___ Extrait

Ces discours s’appuient sur des représentations stables des bienfaits qu’est censée procurer l’ouverture des données : l’adaptation du trafic routier en temps réel permettra de décongestionner les villes et rendre les transports en commun plus fiables, plus sûrs, contribuant à la réduction de la pollution sur le long terme. L’optimisation des systèmes de transport serait également le vecteur d’une image méliorative de Paris en tant que ville-monde : une ville moderne, globale et favorisant l’innovation aussi bien que l’empowerment de ses citoyens. Une mise à l’agenda en découle, où la Ville de Paris prend des engagements internationaux sur la réduction des émissions de gaz à effets de serre, sur la base de développement d’outils numériques comme l’expérimentation de capteurs de niveaux de pollution dans les gares, dont les données sont ouvertes, servant de fait de témoin de l’action publique. Dans ce cas, la publicisation permise par une stratégie open data devrait servir, sur le long terme, d’attirer des investissements sur son territoire.

______

Consigne: Reproduisez intégralement l'extrait sur l'ouverture des données à Paris, sans en changer un mot. Le matériel ci-dessous est indépendant de l'extrait.

___ Données fournies

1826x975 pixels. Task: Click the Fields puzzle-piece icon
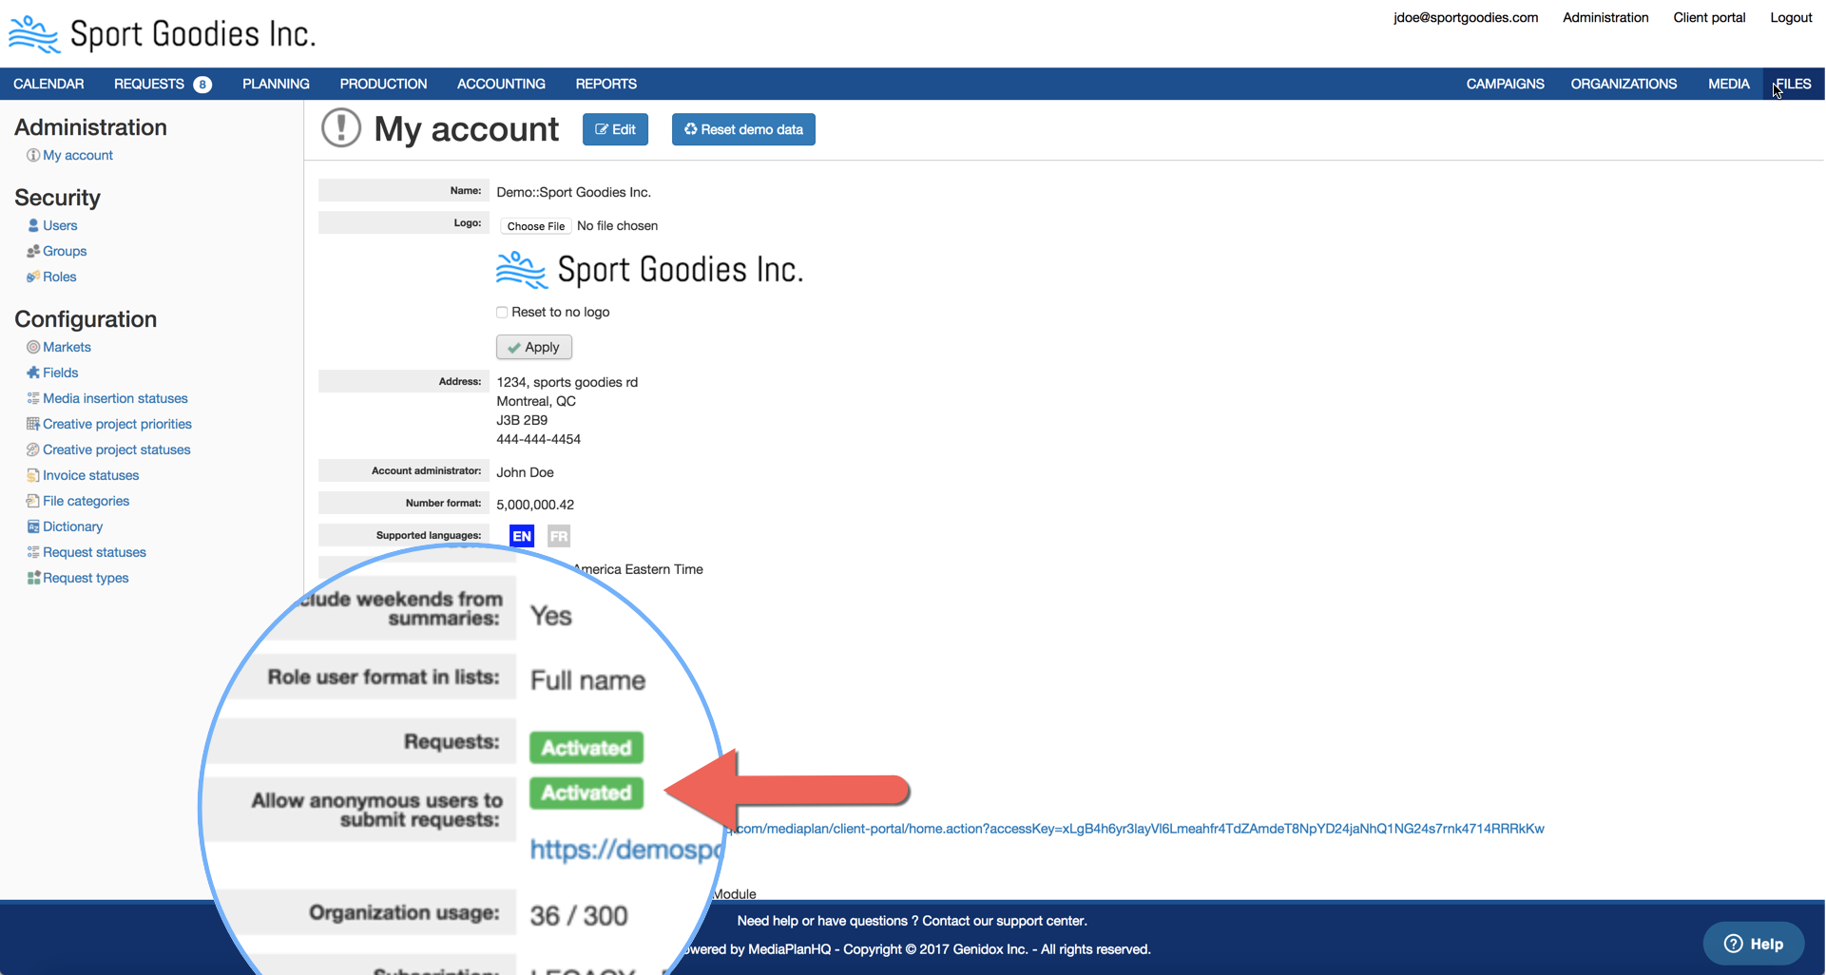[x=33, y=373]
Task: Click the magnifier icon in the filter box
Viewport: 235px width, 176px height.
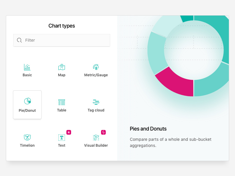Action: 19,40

______

Réponse:
Ces discours s’appuient sur des représentations stables des bienfaits qu’est censée procurer l’ouverture des données : l’adaptation du trafic routier en temps réel permettra de décongestionner les villes et rendre les transports en commun plus fiables, plus sûrs, contribuant à la réduction de la pollution sur le long terme. L’optimisation des systèmes de transport serait également le vecteur d’une image méliorative de Paris en tant que ville-monde : une ville moderne, globale et favorisant l’innovation aussi bien que l’empowerment de ses citoyens. Une mise à l’agenda en découle, où la Ville de Paris prend des engagements internationaux sur la réduction des émissions de gaz à effets de serre, sur la base de développement d’outils numériques comme l’expérimentation de capteurs de niveaux de pollution dans les gares, dont les données sont ouvertes, servant de fait de témoin de l’action publique. Dans ce cas, la publicisation permise par une stratégie open data devrait servir, sur le long terme, d’attirer des investissements sur son territoire.